Collection entries:
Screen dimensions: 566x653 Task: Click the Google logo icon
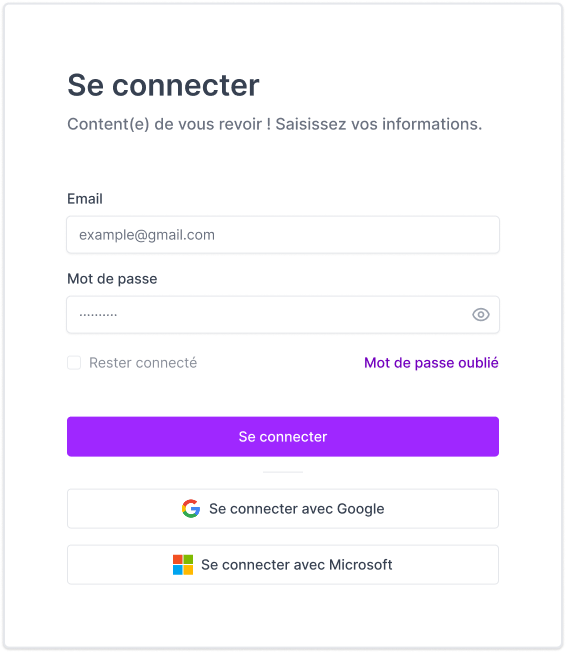pyautogui.click(x=191, y=508)
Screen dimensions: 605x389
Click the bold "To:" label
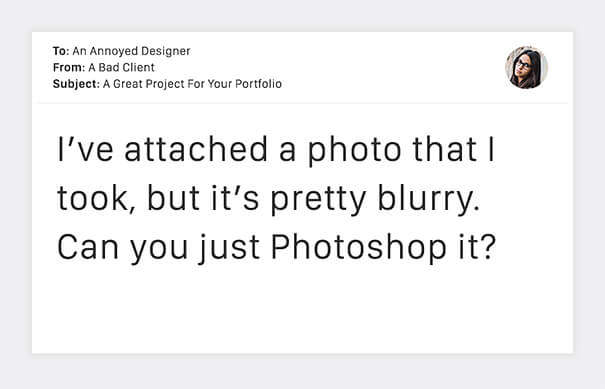(61, 51)
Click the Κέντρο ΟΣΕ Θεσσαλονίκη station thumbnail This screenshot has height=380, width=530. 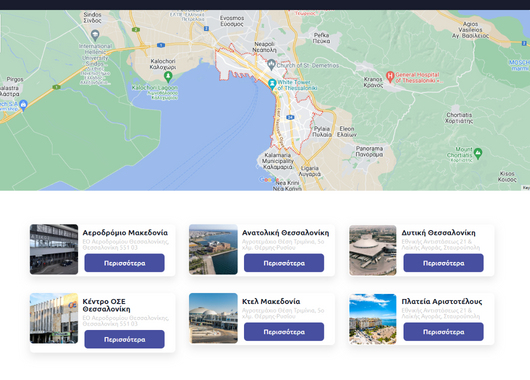pos(54,318)
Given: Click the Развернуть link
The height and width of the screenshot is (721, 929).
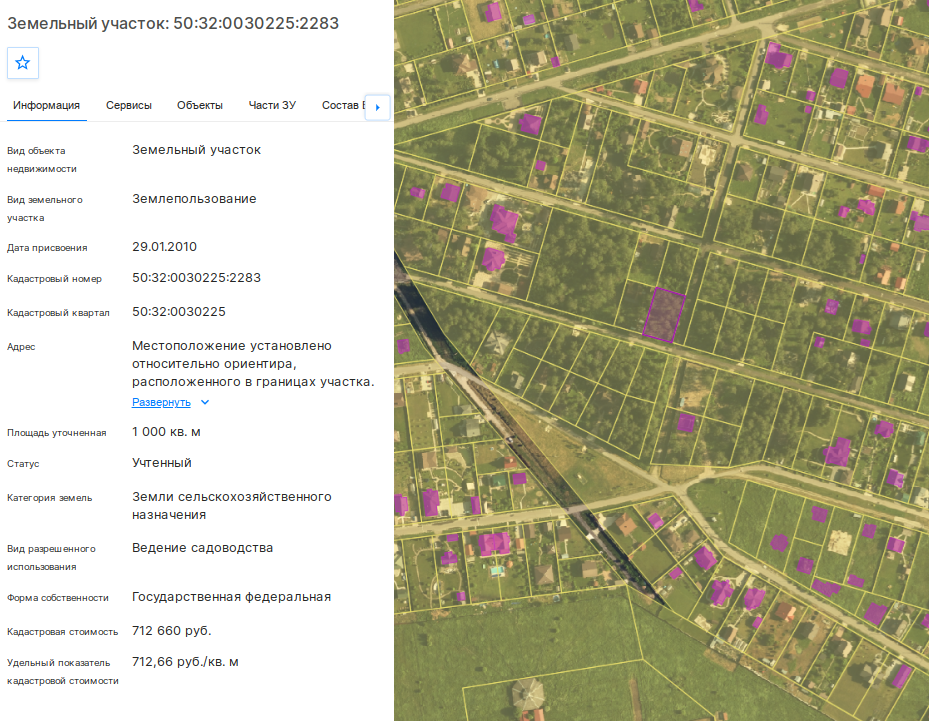Looking at the screenshot, I should coord(161,402).
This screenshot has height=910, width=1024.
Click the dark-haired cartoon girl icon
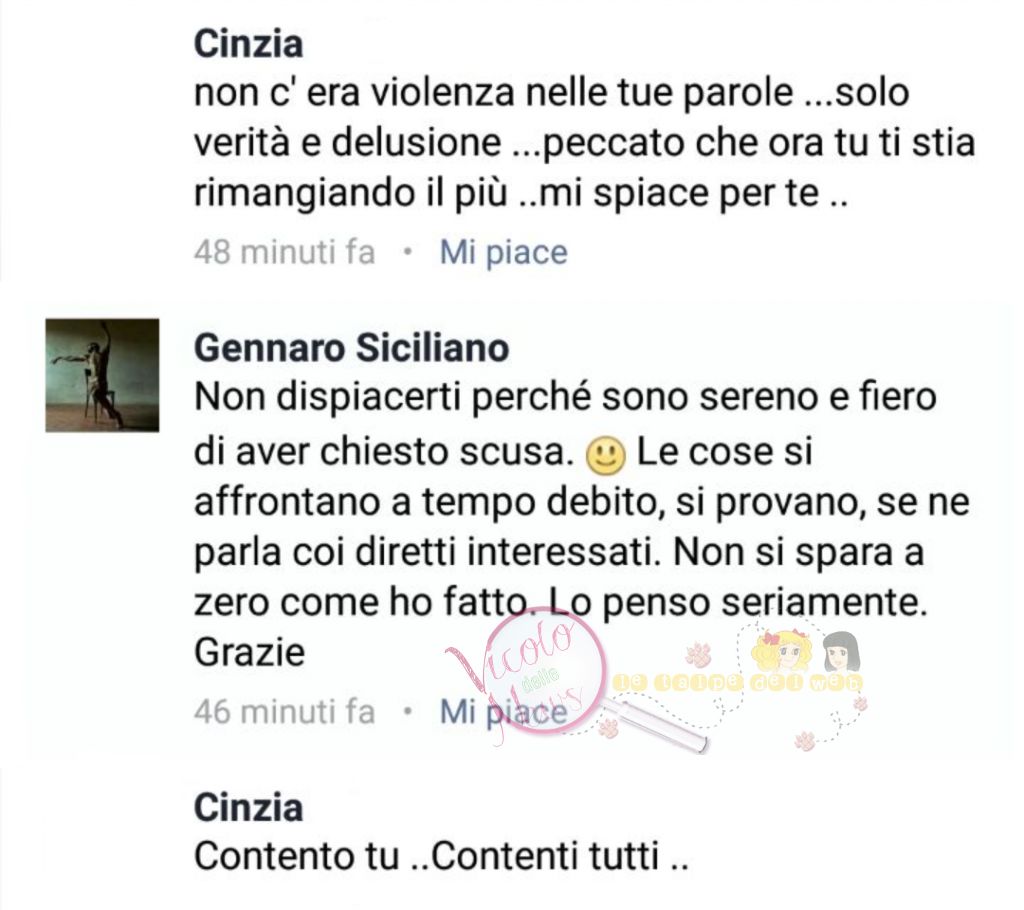click(x=840, y=651)
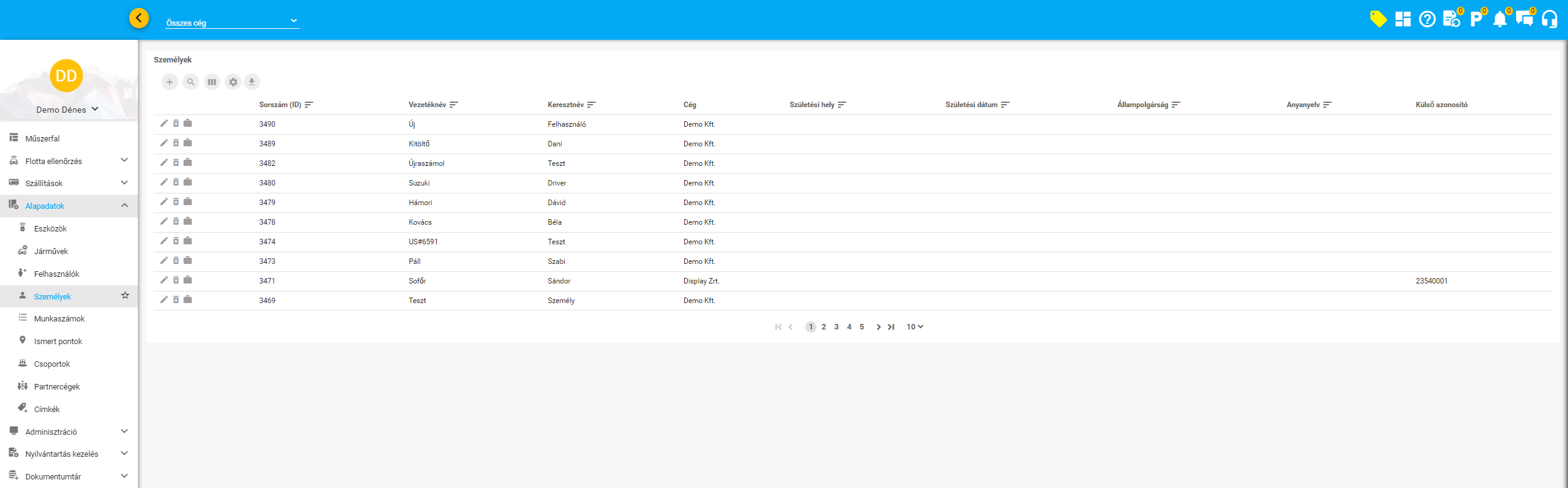Open the table search magnifier
The width and height of the screenshot is (1568, 488).
coord(191,82)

[Task brief] From the line holding "Given: Click the Развернуть link" to the final line of the data above, give each line again exactly, both ends included, and drop the pictures.

[Response to the exercise]
Given: Click the Развернуть link
The height and width of the screenshot is (721, 929).
Looking at the screenshot, I should coord(161,402).
This screenshot has height=910, width=1024.
Click the dark-haired cartoon girl icon
click(x=840, y=651)
Open the table search magnifier
The width and height of the screenshot is (1568, 488).
coord(191,82)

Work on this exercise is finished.